さらに、クライアント端末10は、指紋センサ20によって読み取られた指紋画像から、後述のサーバ装置30によって入力照合データと照合する登録照合データが絞り込まれる場合に使用される絞込データを生成する。なお、以下では、指紋画像から生成された絞込データのことを「入力絞込データ」と記載するとともに、後述のサーバ装置30に予め入力照合データに対応付けて登録されている絞込データのことを「登録絞込データ」と記載する場合がある。

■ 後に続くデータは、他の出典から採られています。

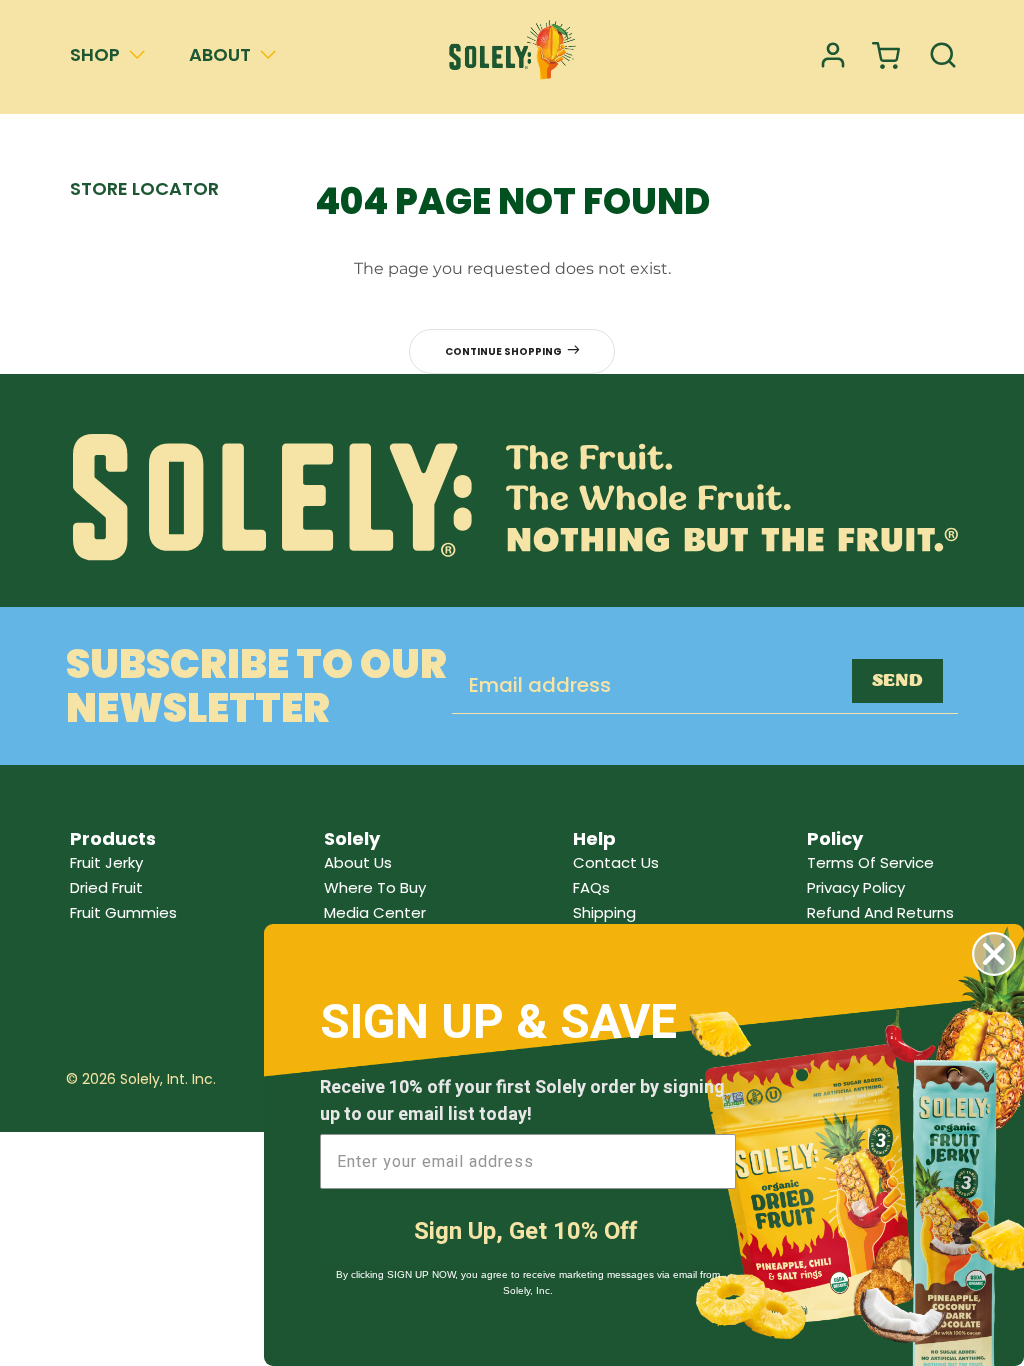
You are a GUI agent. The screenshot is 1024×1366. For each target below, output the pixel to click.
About (220, 54)
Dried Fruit (106, 887)
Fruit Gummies (123, 912)
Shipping (604, 912)
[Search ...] (943, 56)
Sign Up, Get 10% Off (525, 1231)
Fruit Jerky (106, 862)
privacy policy (856, 887)
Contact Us (616, 862)
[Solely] (512, 56)
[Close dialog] (994, 954)
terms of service (870, 862)
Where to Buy (375, 887)
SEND (897, 681)
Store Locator (144, 188)
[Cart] (888, 56)
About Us (358, 862)
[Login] (833, 56)
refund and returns (880, 912)
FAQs (591, 887)
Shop (95, 54)
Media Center (375, 912)
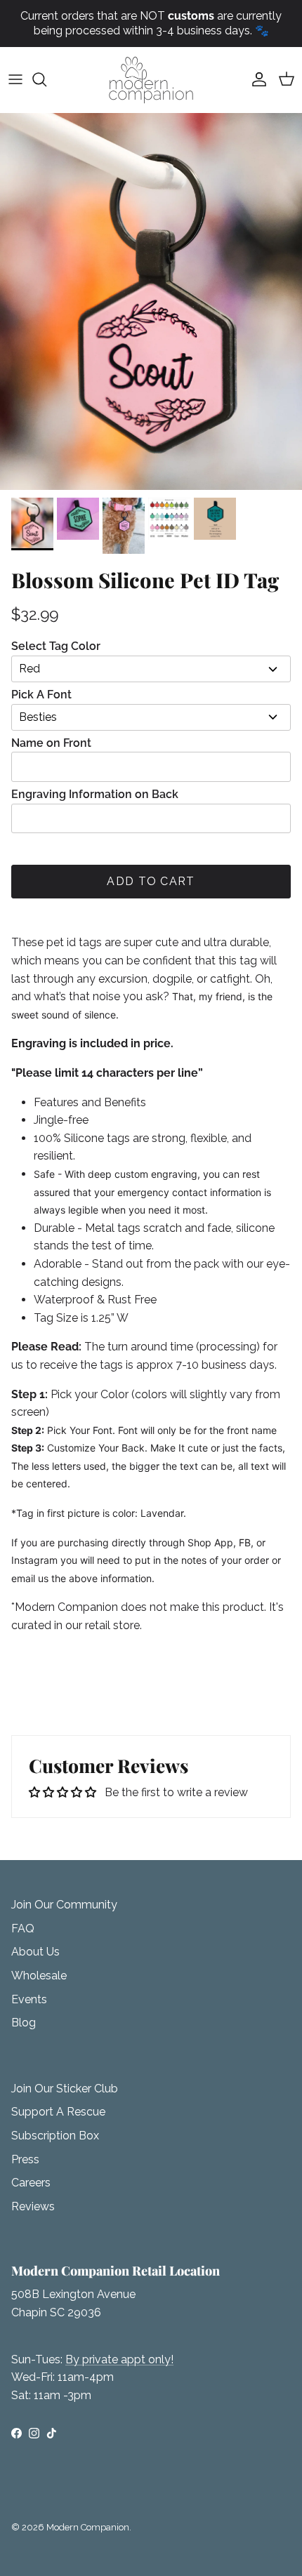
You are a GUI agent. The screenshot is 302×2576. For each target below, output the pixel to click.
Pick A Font (41, 694)
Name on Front (51, 743)
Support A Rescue (58, 2111)
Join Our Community (64, 1904)
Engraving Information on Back (94, 794)
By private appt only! (119, 2359)
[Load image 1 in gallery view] (151, 302)
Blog (23, 2022)
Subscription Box (55, 2135)
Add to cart (151, 881)
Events (29, 1999)
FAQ (22, 1928)
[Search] (46, 79)
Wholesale (39, 1975)
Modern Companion (87, 2527)
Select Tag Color (55, 646)
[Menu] (15, 79)
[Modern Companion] (151, 79)
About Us (35, 1951)
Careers (31, 2182)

その上で、クライアント端末10は、指紋画像から生成した照合データ及び絞込データを後述のサーバ装置30へ送信する。このように、クライアント端末10が指紋画像そのものではなく、指紋画像から生成した照合データ及び絞込データをネットワークに送出するのは、指紋という利用者の個人情報が外部に漏れるのを抑制するためである。なお、ここでは、クライアント端末10が指紋画像から照合データ及び絞込データを生成する場合を例示するが、クライアント端末10が指紋画像をそのままサーバ装置30へ転送し、サーバ装置30に照合データ及び絞込データを生成させることとしてもよい。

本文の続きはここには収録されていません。